\xA0\xA0\xA0\xA0\xA0\xA0\xA0\xA0\xA0On its face, a “plea” in criminal court is a fairly simple court process. More than 90 percent of all criminal cases in both federal and state courts are resolved by the accused accepting a plea.1 In South Carolina, thousands of pleas are entered into every year across the state, bringing finality to pending cases for the State, defendant and victims. The plea method is one of the most important functions within the criminal justice system. It conserves “valuable prosecutorial resources” while providing defendants the opportunity “to admit their crimes and receive more favorable terms at sentencing.”2
\xA0\xA0\xA0\xA0\xA0\xA0\xA0\xA0\xA0However, issues often develop before and after a defendant accepts or rejects a plea offer. The U.S. Supreme Court has left no doubt that plea negotiations are important elements of client representation for purposes of the Sixth Amendment right to effective counsel.3 This article discusses some of the common pitfalls associated with plea deals and suggests measures that could reduce the risk of pleas being overturned.

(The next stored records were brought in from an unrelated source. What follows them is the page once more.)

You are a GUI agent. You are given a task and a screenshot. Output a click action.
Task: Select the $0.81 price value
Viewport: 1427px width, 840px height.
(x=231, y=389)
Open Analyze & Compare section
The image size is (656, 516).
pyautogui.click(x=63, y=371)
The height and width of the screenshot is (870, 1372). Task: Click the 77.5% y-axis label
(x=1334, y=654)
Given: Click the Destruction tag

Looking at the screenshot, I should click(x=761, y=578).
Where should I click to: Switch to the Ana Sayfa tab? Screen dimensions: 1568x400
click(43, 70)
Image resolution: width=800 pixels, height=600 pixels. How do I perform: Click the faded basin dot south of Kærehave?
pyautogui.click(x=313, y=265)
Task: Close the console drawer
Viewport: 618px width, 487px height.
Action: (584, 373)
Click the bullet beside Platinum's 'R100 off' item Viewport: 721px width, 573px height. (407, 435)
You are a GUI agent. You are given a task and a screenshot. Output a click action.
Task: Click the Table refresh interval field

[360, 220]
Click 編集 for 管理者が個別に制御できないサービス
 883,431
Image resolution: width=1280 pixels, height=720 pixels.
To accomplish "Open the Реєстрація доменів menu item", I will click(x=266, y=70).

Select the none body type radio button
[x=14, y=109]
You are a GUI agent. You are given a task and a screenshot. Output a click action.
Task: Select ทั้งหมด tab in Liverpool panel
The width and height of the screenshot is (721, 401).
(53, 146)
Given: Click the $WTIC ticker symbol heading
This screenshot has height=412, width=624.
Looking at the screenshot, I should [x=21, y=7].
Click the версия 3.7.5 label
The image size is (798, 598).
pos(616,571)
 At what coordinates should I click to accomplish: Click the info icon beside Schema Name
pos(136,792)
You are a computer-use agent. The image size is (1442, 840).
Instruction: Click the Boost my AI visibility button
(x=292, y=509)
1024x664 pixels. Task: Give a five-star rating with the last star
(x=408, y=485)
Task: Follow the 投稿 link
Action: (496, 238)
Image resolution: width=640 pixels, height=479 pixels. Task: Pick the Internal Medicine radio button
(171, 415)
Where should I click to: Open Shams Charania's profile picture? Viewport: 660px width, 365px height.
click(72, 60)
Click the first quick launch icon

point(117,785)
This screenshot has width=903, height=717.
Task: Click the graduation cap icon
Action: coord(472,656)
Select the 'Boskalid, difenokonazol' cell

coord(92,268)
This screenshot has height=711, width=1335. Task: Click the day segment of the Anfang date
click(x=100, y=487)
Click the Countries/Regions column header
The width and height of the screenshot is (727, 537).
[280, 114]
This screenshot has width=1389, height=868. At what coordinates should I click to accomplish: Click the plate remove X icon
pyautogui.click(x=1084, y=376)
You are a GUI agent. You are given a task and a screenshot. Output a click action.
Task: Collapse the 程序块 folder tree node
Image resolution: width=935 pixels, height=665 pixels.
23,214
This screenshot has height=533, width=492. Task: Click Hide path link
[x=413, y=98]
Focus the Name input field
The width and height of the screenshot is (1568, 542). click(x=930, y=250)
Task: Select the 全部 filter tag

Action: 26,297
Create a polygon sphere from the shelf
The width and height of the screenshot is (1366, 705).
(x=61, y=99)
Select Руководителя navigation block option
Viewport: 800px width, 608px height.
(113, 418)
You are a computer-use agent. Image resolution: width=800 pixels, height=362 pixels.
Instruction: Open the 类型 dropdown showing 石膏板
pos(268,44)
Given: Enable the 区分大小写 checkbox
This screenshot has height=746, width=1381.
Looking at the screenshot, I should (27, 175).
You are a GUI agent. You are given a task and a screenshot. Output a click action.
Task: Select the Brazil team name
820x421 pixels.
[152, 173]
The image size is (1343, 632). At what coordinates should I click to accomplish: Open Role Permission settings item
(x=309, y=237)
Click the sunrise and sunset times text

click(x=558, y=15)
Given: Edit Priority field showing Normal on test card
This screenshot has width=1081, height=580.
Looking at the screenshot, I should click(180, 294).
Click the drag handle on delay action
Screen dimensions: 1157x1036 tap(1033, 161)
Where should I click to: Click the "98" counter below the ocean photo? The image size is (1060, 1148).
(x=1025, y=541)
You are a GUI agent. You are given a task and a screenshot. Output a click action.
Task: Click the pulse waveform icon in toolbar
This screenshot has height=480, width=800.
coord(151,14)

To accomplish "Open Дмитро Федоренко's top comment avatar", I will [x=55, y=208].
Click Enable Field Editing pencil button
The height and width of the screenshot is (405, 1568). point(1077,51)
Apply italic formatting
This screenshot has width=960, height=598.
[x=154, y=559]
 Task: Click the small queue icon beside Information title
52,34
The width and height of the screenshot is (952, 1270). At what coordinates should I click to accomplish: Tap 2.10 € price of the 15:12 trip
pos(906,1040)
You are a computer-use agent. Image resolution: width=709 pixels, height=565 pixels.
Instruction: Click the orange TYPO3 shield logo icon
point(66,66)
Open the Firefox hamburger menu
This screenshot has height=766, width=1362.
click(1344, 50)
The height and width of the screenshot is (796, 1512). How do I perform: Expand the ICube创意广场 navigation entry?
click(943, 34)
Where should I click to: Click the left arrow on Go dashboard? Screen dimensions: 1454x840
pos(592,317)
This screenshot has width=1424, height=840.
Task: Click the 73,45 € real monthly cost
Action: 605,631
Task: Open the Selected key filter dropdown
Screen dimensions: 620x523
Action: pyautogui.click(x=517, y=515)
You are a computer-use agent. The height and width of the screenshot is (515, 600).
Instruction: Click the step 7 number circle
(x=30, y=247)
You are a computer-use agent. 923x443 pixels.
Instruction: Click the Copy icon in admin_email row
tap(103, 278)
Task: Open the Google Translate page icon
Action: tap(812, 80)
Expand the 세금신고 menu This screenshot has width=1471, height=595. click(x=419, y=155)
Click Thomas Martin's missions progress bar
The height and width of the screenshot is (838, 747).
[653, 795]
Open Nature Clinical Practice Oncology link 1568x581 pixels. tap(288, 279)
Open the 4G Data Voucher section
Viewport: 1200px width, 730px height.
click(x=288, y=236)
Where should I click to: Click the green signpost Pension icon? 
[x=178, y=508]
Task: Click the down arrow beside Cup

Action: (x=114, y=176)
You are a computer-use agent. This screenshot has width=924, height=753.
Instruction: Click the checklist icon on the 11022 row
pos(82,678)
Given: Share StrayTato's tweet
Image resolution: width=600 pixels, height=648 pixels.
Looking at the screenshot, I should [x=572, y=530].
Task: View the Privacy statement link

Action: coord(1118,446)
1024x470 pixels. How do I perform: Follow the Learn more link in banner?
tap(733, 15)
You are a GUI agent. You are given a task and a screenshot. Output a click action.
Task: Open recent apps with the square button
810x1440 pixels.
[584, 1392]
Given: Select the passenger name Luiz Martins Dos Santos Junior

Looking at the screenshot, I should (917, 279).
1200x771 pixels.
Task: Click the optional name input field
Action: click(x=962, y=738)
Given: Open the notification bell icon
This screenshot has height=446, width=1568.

\xA0\xA0\xA0\xA0\xA0\xA0\xA0\xA0\xA0A simple but fundamental step of any plea deal is communication of the plea offer from defense counsel to his or her client. Defense counsel is ethically obligated to “promptly inform the client” of the substance of a proffered plea bargain “unless the client has previously indicated that the proposal will be acceptable or unacceptable or has authorized the lawyer to accept or to reject the offer.”4 Moreover, the failure to communicate a plea offer could affect the validity of a sentence from a subsequent plea or trial.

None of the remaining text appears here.